How to Use Valentine’s Day

TO heal your broken heart

 

What do you associate with Valentine’s Day? Red roses and cuddling couples?

Try healing for broken hearts.

Maybe, due to a recent death or divorce, you’re now single again.

Or maybe there’s nothing wrong with your mate—except he makes marriage miserably lonely.

Or perhaps you’ve never married and feel strained by life’s solo journey.

No matter what caused your heart to splinter, here are 4 ways to use Valentine’s Day to heal:

1. Stop Avoiding the Holiday

I’m not suggesting observing the day by donning your lacy dress or dining alone at a bistro (unless you want to). The point is to accept that you’re hurting on this Valentine’s Day. Rejecting reminders about this day or pretending February 14 wasn’t associated with anything will only backfire, because ignoring important issues never produces permanent peace. Research indicates avoiding uncomfortable feelings now creates more anxiety later.

But please don’t mistake this step as a license to heighten your heartache. For instance, if you’ve just survived a separation, do you really need to stalk your ex’s Insta account? I know—a part of you is curious about what he’s been up to or whether he’s scrubbed all references to you. But if satisfying your curiosity means inflaming your pain, is it worth it?

It’s hard to imagine that healing will happen by being a glutton for punishment, like when you scroll through image after image of his preening self.

2. Swap Criticism for Compassion

Valentine’s Day is dedicated to celebrate romantic love. So, let’s use this day to review your relationships. This works whether you’ve never been married and this day taunts you with what you’ve never tasted, or if you’ve enjoyed the pleasure of companionship, but it fizzled.

Criticism doesn’t catalyze healing. So, let’s review your relationship history with compassion.

Let’s acknowledge:

The truth. If you hate that you’re lonely, say so. If you wish things could’ve turned out differently with your ex, own it. There’s no sense denying what’s true because truth is an alias for Jesus (John 14:6).

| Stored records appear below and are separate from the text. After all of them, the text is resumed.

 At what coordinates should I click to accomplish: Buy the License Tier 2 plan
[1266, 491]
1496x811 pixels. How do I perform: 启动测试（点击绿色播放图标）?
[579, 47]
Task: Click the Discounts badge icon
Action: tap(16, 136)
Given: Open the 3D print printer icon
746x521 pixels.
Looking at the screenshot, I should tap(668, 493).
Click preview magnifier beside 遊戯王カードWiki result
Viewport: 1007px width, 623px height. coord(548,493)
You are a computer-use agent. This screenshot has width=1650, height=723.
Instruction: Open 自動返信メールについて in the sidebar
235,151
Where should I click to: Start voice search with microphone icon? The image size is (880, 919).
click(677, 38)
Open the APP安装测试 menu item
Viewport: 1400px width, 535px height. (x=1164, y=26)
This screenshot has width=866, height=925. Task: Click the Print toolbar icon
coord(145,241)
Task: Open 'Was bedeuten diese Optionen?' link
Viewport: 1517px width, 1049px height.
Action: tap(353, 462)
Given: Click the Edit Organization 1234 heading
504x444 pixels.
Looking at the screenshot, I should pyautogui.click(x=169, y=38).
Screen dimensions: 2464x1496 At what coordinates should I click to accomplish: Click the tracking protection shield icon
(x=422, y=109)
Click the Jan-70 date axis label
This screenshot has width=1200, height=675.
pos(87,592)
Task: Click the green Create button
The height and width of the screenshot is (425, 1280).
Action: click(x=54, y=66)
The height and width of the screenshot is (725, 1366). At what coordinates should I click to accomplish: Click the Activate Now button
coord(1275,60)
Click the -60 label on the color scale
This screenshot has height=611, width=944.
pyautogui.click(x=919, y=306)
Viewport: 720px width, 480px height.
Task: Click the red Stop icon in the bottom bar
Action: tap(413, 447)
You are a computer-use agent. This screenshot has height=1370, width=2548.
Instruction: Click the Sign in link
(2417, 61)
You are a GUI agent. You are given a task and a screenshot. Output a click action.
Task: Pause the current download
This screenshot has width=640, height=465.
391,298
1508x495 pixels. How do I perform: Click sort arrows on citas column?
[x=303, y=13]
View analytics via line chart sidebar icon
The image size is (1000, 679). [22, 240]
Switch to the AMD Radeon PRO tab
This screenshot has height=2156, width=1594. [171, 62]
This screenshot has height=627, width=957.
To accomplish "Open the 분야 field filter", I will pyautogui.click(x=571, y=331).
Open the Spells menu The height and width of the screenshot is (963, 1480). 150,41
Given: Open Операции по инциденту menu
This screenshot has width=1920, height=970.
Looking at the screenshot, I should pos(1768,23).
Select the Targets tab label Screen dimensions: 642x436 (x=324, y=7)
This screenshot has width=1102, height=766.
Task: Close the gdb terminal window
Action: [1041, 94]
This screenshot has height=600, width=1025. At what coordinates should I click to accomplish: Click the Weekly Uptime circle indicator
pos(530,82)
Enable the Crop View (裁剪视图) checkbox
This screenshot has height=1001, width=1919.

That’s why truth always finds a way to make itself known.

The good. Even unhealthy relationships can contain threads of positivity. To whatever extent your past flames forged memorable moments, feel free to welcome them. Deplorable memories don’t have the right to erase the sincerely enjoyable ones.

Your inner critic. It’s your own fault for marrying an alcoholic!, Why are you still single? There must be something wrong with you! If versions of these statements have cornered you before, there might be a part of your personality that’s bent on blaming yourself. That’s the bad news. The good news is sometimes inner critics relent once we inform them that their harshness hurts. As you break this news to your personal critic, let it also know that multiple factors contributed to your relationship history—more than what self-blame can account for.